Janice Pariat ranks among the finest young Indian poets though she is possibly better known for her award winning collection of short stories, Boats on Land set in India’s troubled and stunningly beautiful Northeast. In these six poems – four of which are new – she journeys over the hills and across the seas, to Portugal and Wales, at times contrasting familiar practice with new visions in a voice that is elegant and contemplative as when she writes in A Walk in Wales: ‘back home, we had no graveyards and no/ churches – instead those open hills, and dark /clusters of praying pine – our dead were turned /to ashes, winnowed corn from empty chaff,/ light as dust, we travelled on the wind./ here, they keep them close, as though distance /will render them forgotten.‘ Loss, for Janice Pariat, lives as much in the past as in the cadences of the present; she favours ringing echoes and the gentle glance – a position especially commendable given the spaces from which she writes.
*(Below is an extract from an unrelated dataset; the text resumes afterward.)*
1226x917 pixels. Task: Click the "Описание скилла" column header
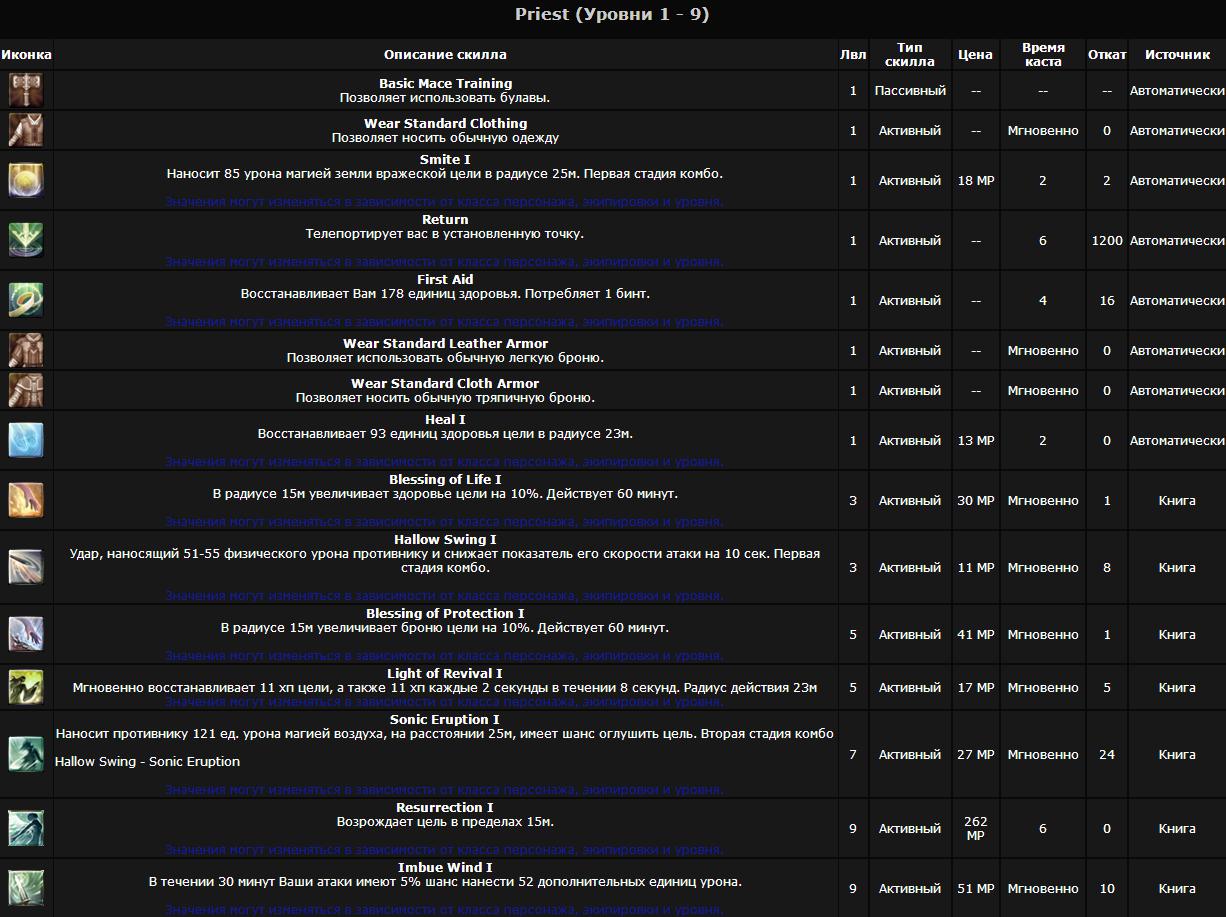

Vesna Goldsworthy is a bestselling memoir writer, broadcaster and British university professor who grew up in communist Yugoslavia but then moved to London. Her first collection of poetry, The Angel of Salonika, was born perfectly formed; it won the Crashaw Prize. J M Coetzee writes, ‘(it) moves on the shadowy borders where the wounds of separation turn into the scars of loss. European in sensibility, elegiac in tone, these poems mark the arrival of a welcome new voice in English poetry.’ We carry excerpts from this collection and her equally outstanding recent poems which are meditations on evanescence and memory in language that is measured and resonates with emotion. In Venice, Intermezzo she writes: ‘In the fractured gothic ossuary/ Anchored deep below the lagoon/By petrified Dalmatian pine,/Against the brittlest, /The most fragile lattice/ Your hand is uncertain,/Unexpectedly calloused, cold./ But I take it, of course I take it./ What else could there be?/Beneath so much transient splendour/ Lies a coast stripped bare.’
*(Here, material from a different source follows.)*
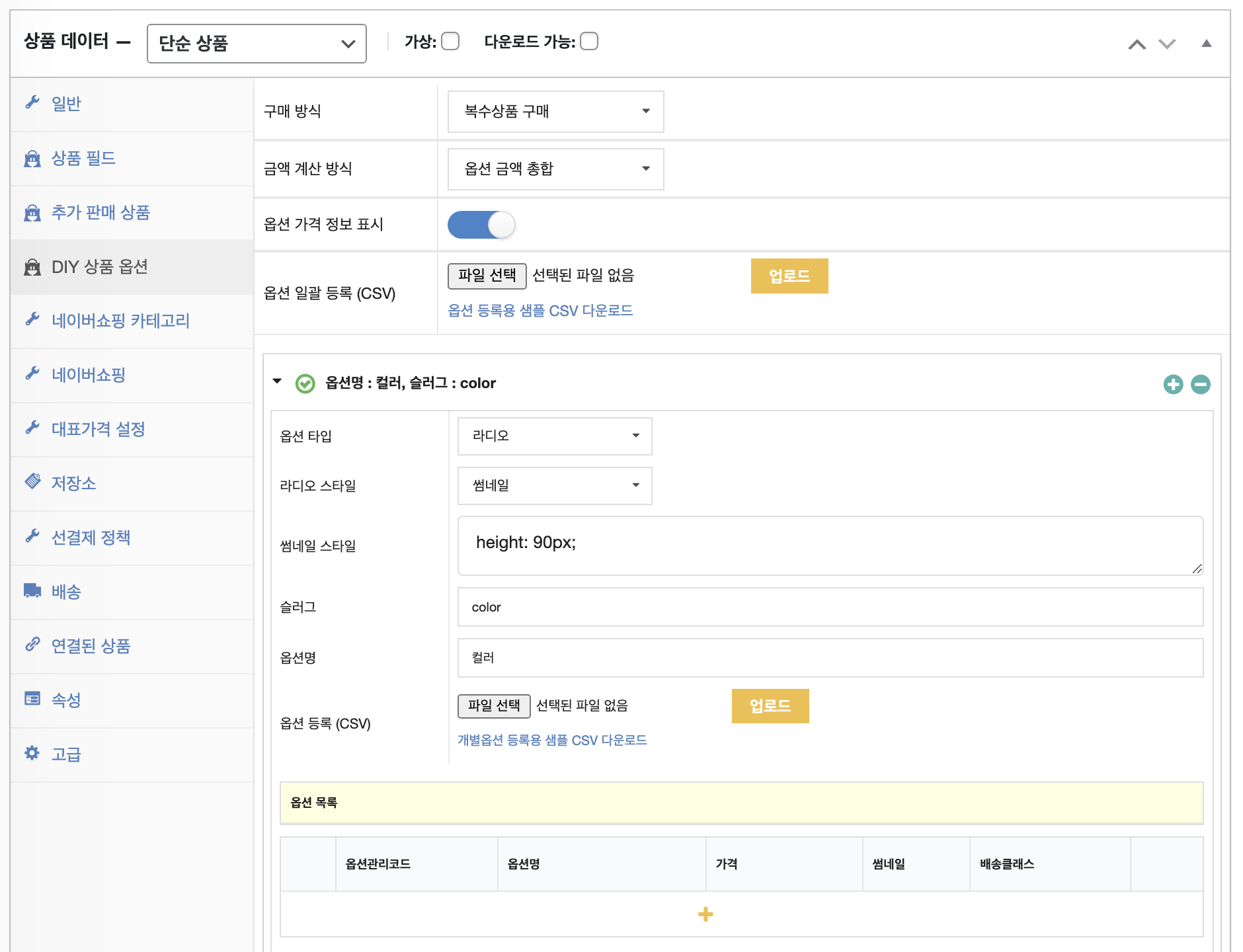The height and width of the screenshot is (952, 1243).
Task: Click 업로드 button for 옵션 일괄 등록
Action: click(x=789, y=276)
Architect, columnist and poet Mustansir Dalvi is respected for the clarity, courage and muscularity of his writing; he carries these qualities into his translations from the Urdu of Muhammad Iqbal’s work: Taking Issue and Allah’s Answer: Shikwa and Jawaab-e-Shikwa, first recited by the poet in 1909 and 1913 respectively. Iqbal, who both travelled and read widely, is possibly best remembered for the rousingly patriotic ‘Sa Re Jahan Se Achcha’ which is embedded in every Indian schoolchild’s memory; it was a position he was to change. In an interview Mustansir Dalvi elucidates, ‘In India, they (poems) may be read as an exhortation to place religion over country. In Pakistan… these poems can be seen as a manifesto for a future Islamic state. Both positions are problematic. I have, therefore, taken a position in translating these poems that are not coloured by events and interpretations subsequent to the time of their writing. This has led to the insight that Shikwa is a cry from the heart of an Indian Muslim, hurt by the overshadowing of Islam and its cultural richness in his own country and beyond. Jawaab then, becomes a possible vehicle for redemption…’ Shorn of the facile ornamentation that mars most translations from the Urdu shayari tradition, these interpretations of Iqbal’s laments exhibit the translucency of plasma. The poems and the excerpt from the introduction are courtesy Penguin Classics. Here is a verse from Shikwa: ‘In submitting to You, we found our glory,/in chords of silence /we now vent our voice./ Our song strains at our lips, /but will not be stifled./Hear us out, /for we have no choice./ God! Listen to our plaint; /we are Your faithful,/and although we praise, /we have our grouses too.’